• [Input for this task]
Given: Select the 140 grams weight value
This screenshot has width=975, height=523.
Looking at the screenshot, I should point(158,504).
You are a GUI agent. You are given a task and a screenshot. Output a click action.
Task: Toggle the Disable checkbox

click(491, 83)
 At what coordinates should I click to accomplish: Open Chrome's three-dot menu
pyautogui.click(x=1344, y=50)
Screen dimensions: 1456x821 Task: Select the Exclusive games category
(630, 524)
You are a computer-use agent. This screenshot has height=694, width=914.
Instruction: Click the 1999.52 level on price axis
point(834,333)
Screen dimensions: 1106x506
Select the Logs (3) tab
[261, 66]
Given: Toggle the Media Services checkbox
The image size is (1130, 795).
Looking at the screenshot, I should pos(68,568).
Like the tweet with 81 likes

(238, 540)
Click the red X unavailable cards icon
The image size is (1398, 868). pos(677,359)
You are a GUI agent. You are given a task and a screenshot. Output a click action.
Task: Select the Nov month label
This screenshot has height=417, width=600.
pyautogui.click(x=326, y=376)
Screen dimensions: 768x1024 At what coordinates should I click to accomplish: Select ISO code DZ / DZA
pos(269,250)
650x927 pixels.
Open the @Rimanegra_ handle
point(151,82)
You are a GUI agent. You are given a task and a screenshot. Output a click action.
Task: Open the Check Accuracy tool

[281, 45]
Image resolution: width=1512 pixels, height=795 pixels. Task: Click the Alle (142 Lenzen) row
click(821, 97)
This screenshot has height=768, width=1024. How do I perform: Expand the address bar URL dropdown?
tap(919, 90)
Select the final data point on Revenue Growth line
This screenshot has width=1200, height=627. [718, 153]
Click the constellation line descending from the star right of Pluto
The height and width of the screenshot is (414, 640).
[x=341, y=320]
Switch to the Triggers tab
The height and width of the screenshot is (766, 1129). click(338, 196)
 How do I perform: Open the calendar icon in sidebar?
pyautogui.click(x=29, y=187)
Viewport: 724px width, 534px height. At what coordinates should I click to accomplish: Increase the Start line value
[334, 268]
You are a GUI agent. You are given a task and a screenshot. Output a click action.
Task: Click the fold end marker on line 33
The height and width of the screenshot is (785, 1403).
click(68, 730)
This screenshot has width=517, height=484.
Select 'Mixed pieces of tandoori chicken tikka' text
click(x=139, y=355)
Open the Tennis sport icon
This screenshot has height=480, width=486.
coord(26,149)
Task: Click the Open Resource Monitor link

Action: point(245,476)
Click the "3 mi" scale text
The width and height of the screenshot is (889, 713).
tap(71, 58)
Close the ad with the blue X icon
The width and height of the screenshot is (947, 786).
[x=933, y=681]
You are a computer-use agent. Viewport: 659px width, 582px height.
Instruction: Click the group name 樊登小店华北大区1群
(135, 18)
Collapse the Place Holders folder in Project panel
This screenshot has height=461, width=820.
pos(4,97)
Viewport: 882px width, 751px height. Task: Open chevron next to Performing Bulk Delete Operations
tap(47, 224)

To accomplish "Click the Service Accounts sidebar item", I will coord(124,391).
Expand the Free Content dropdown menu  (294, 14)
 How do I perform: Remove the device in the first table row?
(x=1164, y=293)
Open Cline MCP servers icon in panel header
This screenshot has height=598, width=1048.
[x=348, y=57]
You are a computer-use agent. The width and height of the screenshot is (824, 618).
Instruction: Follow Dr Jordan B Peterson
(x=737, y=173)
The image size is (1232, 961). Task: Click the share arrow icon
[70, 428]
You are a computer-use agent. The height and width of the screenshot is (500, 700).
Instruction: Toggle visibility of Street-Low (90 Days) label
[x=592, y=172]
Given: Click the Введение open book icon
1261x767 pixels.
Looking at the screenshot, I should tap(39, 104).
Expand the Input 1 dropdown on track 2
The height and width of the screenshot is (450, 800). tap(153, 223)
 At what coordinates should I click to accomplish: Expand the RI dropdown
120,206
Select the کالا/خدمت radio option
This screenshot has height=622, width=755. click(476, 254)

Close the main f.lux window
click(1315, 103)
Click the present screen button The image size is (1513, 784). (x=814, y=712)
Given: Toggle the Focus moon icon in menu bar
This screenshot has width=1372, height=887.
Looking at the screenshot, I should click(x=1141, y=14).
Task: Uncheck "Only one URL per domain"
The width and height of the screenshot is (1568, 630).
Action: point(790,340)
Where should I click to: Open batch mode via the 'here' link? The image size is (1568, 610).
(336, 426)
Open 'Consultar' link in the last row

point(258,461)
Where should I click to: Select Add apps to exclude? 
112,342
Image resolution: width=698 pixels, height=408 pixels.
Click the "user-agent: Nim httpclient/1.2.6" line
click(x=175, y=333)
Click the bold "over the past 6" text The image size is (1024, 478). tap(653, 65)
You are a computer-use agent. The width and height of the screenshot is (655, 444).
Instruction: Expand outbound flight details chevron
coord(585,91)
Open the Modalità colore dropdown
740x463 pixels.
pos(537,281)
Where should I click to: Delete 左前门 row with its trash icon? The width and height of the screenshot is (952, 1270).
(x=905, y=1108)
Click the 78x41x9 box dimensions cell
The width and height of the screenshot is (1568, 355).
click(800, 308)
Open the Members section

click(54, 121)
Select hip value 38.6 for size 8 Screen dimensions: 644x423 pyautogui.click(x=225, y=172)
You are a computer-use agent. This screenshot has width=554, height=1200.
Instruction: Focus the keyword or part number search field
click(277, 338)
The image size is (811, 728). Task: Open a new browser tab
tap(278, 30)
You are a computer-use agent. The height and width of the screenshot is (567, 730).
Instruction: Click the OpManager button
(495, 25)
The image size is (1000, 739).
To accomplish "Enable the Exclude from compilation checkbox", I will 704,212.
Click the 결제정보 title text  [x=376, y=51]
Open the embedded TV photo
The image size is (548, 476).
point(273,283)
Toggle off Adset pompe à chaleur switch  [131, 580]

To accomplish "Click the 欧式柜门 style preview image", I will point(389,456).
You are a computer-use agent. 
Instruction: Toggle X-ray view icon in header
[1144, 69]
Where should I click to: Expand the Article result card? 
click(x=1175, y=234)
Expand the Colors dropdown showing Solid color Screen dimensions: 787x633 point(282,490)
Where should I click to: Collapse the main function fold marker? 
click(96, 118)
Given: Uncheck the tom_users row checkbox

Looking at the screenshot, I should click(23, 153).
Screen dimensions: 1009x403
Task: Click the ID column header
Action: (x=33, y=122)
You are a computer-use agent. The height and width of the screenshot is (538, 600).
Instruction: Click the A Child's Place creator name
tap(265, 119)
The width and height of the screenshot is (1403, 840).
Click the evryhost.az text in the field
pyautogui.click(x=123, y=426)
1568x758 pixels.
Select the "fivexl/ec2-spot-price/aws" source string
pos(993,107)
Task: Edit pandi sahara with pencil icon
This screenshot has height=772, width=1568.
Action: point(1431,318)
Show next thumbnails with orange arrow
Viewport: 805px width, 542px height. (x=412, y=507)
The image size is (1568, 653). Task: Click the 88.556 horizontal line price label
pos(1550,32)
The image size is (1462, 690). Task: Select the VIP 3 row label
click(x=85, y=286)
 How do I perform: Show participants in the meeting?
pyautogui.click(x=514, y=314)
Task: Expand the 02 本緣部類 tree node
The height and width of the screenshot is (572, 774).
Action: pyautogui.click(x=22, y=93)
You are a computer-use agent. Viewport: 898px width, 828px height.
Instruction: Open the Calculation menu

• [Exercise directions] Check each line of the listing for "computer". Show those that have it.

• [Task solution]
You are a computer-use agent. This screenshot has height=694, width=914.
You are a computer-use agent. Viewport: 659px width, 582px height.
You are a computer-use agent. The width and height of the screenshot is (824, 618).
You are a computer-use agent. The height and width of the screenshot is (500, 700).
You are a computer-use agent. The width and height of the screenshot is (655, 444).
You are a computer-use agent. This screenshot has width=554, height=1200.
You are a computer-use agent. The height and width of the screenshot is (567, 730).
You are a computer-use agent. 
You are a computer-use agent. The height and width of the screenshot is (538, 600).
You are a computer-use agent. Viewport: 898px width, 828px height.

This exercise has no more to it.